I thanked him for coming over, that it was great seeing him, and that I was sorry he didn’t get to play Clue. He remarked with a smile, “Oh, yeah, it had nothing to do with wanting to see you….”
Then he got emotional and said, “I’m not good at talking about my emotions.” I questioned him about this statement but he wouldn’t really explain, and went on to say things like, “I really like spending time with you and your kids” and “I adore you”.
My heart melted. Of course the feeling is mutual.
I told him he could lie down and take a nap in my bedroom or watch a show but that I needed to be with my kids, feed them dinner, oversee baths & teeth brushing, etc. until they were in bed. He agreed to join me on the couch. We couldn’t decide on a show to watch so we mostly talked.
Eventually, the kids were in bed and Hayden and I could finally retreat to the bedroom for some serious passion. Hayden was more eager to please than ever. We had intercourse for the next 2 hours in every position multiple times. He was very vocal, saying “you feel so fucking good” and “I love being inside you.”
At one point, when I told him that I love his cock, he responded, “It loves you.” I wasn’t sure what he said (you can imagine) so I asked him to repeat. I knew I couldn’t be so presumptuous. Yep, his cock loves me… not Hayden. I’m so glad I didn’t tell him I loved him back! I mean, I do love him and I’m not afraid to tell him, but it would be grossly inappropriate to tell him so during sex.

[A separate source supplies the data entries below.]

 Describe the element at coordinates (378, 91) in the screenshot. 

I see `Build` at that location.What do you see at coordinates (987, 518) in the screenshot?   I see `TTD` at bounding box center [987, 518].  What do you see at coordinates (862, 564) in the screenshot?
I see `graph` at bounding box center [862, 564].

He also gave me oral sex twice in one night (a record for him!) and made me cum several times by stimulating my G spot with his finger. I gave him several blow jobs. And he even fucked my breasts.
I loved that Hayden was insatiable last night. He climaxed 3 times.
We laid snuggled into each other afterward, kissing each other tenderly.
He left around 12:30. He was originally planning to stay the night, with my permission, but since he had today off, he decided he wanted to sleep in without having to worry about leaving my place early when we left for school and work. Fair enough. He told me he’d see me soon, whatever that means. I didn’t tell him I was leaving for Mexico on Saturday.
I woke up early from feeling like I’d been run over by a truck. I immediately knew it’s because I’m developing bruises all over my upper arms and shoulders from where Hayden leaned on me/pinned me down last night. I’m in a lot of pain. Plus, I’m worried I’ll look like I’m a victim of physical abuse when I leave for Mexico. I’ll obviously be wearing bikinis and tank tops while there. What will I tell my kids??
My vagina is extremely sore as well but that’s to be expected.
I have immense feelings for Hayden. I love him. He’s adorable, sweet, charming, and considerate. But he sucked at being my boyfriend. I need someone who is more transparent, someone who is eager to share his life with me. I need more stability, someone who won’t unexpectedly break up with me out of the blue.
If we were to ever get back together, I don’t think I’d feel secure.
I love that we can have a sweet and emotionally charged sexual relationship without expectations. The pressure is off. It’s the best of both worlds.
This phenomenon explains why my relationship with Mars improved dramatically after we separated. I was no longer relying on him to fulfill all my needs. The pressure was off.
Of course, I would love to find someone who can fulfill my most important needs. It shouldn’t theoretically be that difficult, as I’m not high-maintenance nor hard to please. The search continues….
On that note, I have a date lined up for every kid-free night this week. I’m excited to meet these guys. Tinder has been fruitful.
I’ve decided that I’m going to have to tell Matt 2 that I’m just not feeling it with him. He returns from a family reunion tomorrow. I know he’ll reach out when he gets back. I dread breaking the news but I’m simply going to tell him that I’ve been thinking about him and have realized that, while I’ve enjoyed both dates, I am not feeling a spark or love connection.